Find it at your library!

Girl at War is the story of Ana Juric, who is ten years old when war overcomes her hometown of Zagreb, Croatia. The encroachment of violence and fear into her everyday life is hard for Ana to comprehend—she's used to freedom, playing with her friend Luka and running errands for her parents on her bike. But the war changes everything for Ana and her family.

Ten years later, as a college student in New York, Ana has tried to block out her past and make a normal life for herself. Over time her accent has faded, and her friends have no idea she wasn't born in New Jersey. Painful memories linger, however, and Ana won't be able to ignore them forever.

The narrative skips back and forth between these two periods in Ana's life. While the scenes of Ana's childhood, her experiences in the war, are searing and expertly written, I found the sections in which she has to come to terms with those memories and assimilate them into her settled new life even more compelling. Because of the damage she's suffered, she can't quite engage with her loved ones as fully as they would like, though it's not from lack of trying. Ana seemed immediately real to me, her stop-and-start attempts at forming bonds with other people heartbreaking and inspiring at the same time.

What's also striking to me about Girl at War is how recent its events are. Everything that occurs in the book happened during my lifetime—the Yugoslavian Civil War, the destruction of the World Trade Center—and there's something jarring (to this sheltered American, anyway) about a war narrative set in such recognizable times. I've read plenty of WWII novels (haven't we all?), but none that affected me so personally. No book set in the 1940s prompts me to wonder where I was or what I was doing while the characters suffered horrible, wrenching fates. Girl at War made me ask this and quite a few other uncomfortable questions of myself.

Find it at your library!

Sixteen-year-old Darrow is a Helldiver—he spends his life underground, drilling for precious substances that will allow the surface of his planet Mars to be terraformed. Life for him and the other Reds is short and brutal, but not entirely without beauty. Darrow and his wife Eo work hard because they know it's an honor to prepare the planet for all the people who will come after them. 

Except the terraforming is already complete, and has been for years. Darrow discovers that the Reds have been lied to and used as slaves to make a life of paradise possible for the higher color castes. Eo believes they should fight against the Golds who control them, but that decision costs her her life. With his wife dead, Darrow takes up the cause and swears to avenge Eo and free the Reds.

It won't be easy. Darrow has to become a Gold, so that he can walk among them undetected and initiate the rebellion from within. Once he is transformed, he must be tested as all young Golds are tested—in a battle of wits, strength, cunning, and sheer brutality against the best the Golds have to offer.

Making the comparison between Red Rising and The Hunger Games is inevitable: both center around a group of kids put into a controlled environment and ordered to assert their dominance over each other. However, as I read Red Rising, it reminded me even more strongly of a different book: Ender's Game by Orson Scott Card.

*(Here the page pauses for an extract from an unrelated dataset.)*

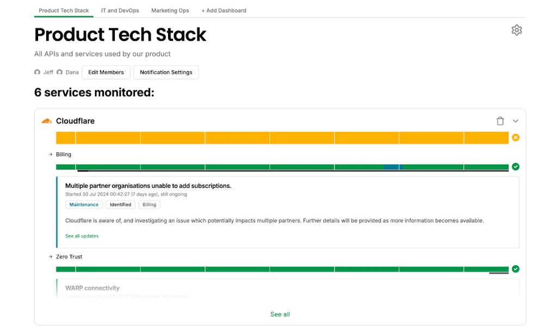This screenshot has height=333, width=557.
Task: Click the Edit Members button
Action: click(106, 72)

Brown's main character Darrow may not be as young as Ender, but they are each savants in their way, and as a result extremely confident. They're both manipulated to a staggering degree by powerful adults who run society, and they're equally determined to defeat those who have controlled them. Both narratives spend a lot of time on how the young heroes can convince their peers to follow them and do their bidding. Along the way there are plenty of intense fight scenes—in fact, there's a lot more fighting and talking about fighting than emotion here. I would have liked to see a bit more range of feeling beyond just rage, blind rage, and all-consuming rage. It seems that when Darrow's wife dies, all his tenderness dies with her. Understandable perhaps, but it made for a flatter and less relatable central character.

Minor quibbles aside, if you enjoy Red Rising, Ender's Game should be on your list as well. You can see my recommendation for it here. It also goes without saying that Red Rising fits in perfectly with the books on our Summer of Sci-Fi list, so if you've enjoyed the books in our Challenge so far, Red Rising is not to be missed. And finally, Brown has two more books slated for future release that will complete the Red Rising trilogy—Golden Son is scheduled for publication in 2015.